Potential treatment strategy for the rare osimertinib resistant mutation EGFR L718Q

Abstract

Epidermal growth factor receptor (EGFR) L718Q is a rare resistant mutation which independently leads to third-generation tyrosine kinase inhibitor (TKI) resistance. Although a few studies have examined its resistance mechanisms, no effective treatment strategy has yet been proposed for patients with this mutation. Here, we report an effective treatment strategy for the rare EGFR L718Q mutation for the first time. A 44-year-old Chinese male patient initially presented with the sensitizing EGFR L858R mutation, and the progression-free survival (PFS) time after initial icotinib treatment was 9 months. When the progression of the disease (PD) and the EGFR T790M mutation were identified, he did not respond to the osimertinib treatment.

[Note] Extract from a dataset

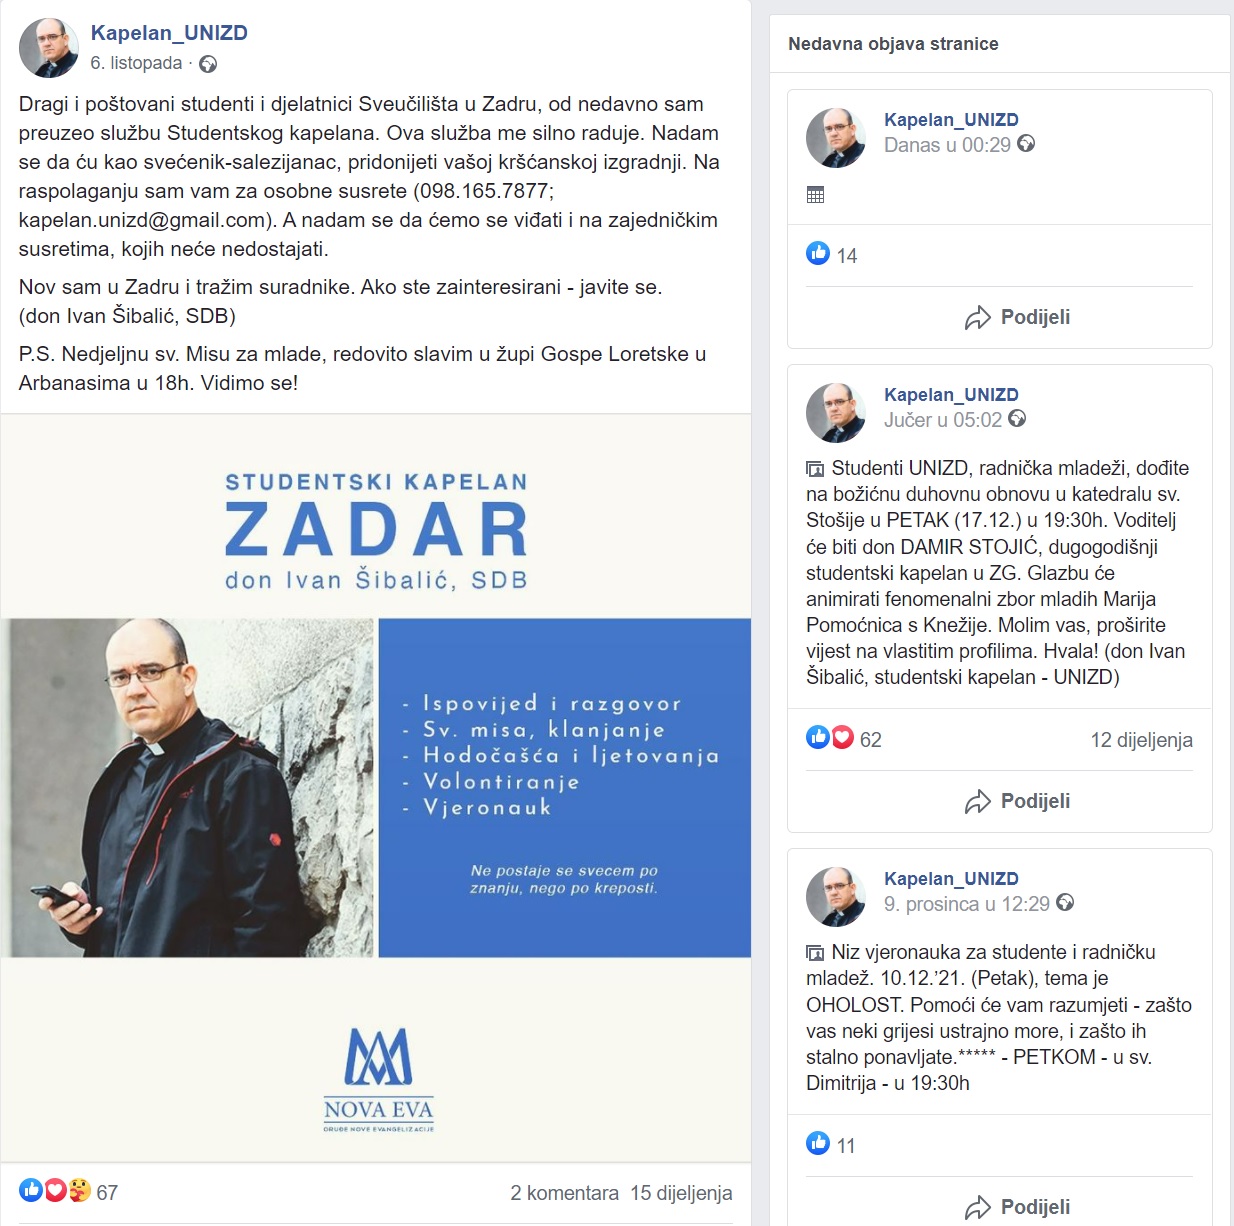Viewport: 1234px width, 1226px height.
Task: Click the care emoji reaction under main post
Action: click(x=79, y=1190)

Through comprehensive next-generation sequencing (NGS) of the surgical specimen, the rare EGFR L718Q mutation was eventually identified as having a frequency of 68.84%, together with an EGFR amplification with a copy number of 11.54. The previous treatment response was retrospectively explained, and the patient faced the challenge of not being able to benefit from any targeted therapy. Following chemotherapy with a personalized regimen which effectively modified the proportion of sensitive and resistant cells, significant response to osimertinib re-challenge was observed, and another PFS of 4.7 months was achieved. Unfortunately, four EGFR mutations, EGFR L858, T790M, L718Q, and C797S, were simultaneously detected in his late stage, and led to further progression of disease.

Keywords: Non-small cell lung cancer (NSCLC); epidermal growth factor receptor (EGFR) L718Q; osimertinib resistance; treatment strategy; tyrosine kinase inhibitors (TKIs) re-challenge.

Figure 1

Computed tomography (CT) imaging of the course of disease. (A) The patient initially presented with a mass measuring 10 mm in diameter in the left upper lobe (LUL). Imaging features associated with malignancy were present, including ill-defined margin, corona radiata sign, and convergence of the blood vessels. Metastatic lesions were also present. (B) Significant shrinkage of the LUL mass and the disappearance of some metastatic lesions were observed after 4 weeks of icotinib treatment. According to the response evaluation criteria in solid tumors (RECIST), the patient achieved partial response (PR). (C) After 9 months of icotinib treatment, CT confirmed the progression of disease (PD), evinced by the enlargement of the LUL mass, and the emergence of metastatic tumors. At the same time, the EGFR T790M mutation was detected in the NGS-based ctDNA testing. (D) After 4 weeks of osimertinib treatment, CT showed further enlargement of metastatic nodules and a large volume of pleural effusion. EGFR L718Q mutation and EGFR amplification were identified in the subsequent comprehensive NGS evaluation of the surgical specimen.

Figure 2

The case history and a summary of the tumor clonal evolution. The patient initially presented with the EGFR L858R mutation identified from his fine needle aspiration sample, and achieved a PFS of 9 months after the icotinib treatment. At the time of disease progression, the first-generation TKI resistant mutation, EGFR T790M, was identified, and the treatment with osimertinib was initiated. However, he was resistant to the third-generation TKI. Five months later, the rare EGFR L718Q and EGFR amplification were confirmed through comprehensive NGS in his surgical specimen which could retrospectively explain his osimertinib resistance and help to inform using an effective chemotherapy regimen, which would re-model the composition of the tumor. After 4 courses of the chemotherapy with cisplatin/gemcitabine, the patient was responsive to the osimertinib re-challenge, achieving a PFS of 5 months, because the sensitive cell subpopulation with the EGFR T790M mutation was dominant. He suffered from the disease progression in his late stage due to the four EGFR mutations, EGFR L858R, T790M, L718Q, and C797S. The overall survival (OS) of this stage IV lung adenocarcinoma (C-T4N2M1a) was 30 months.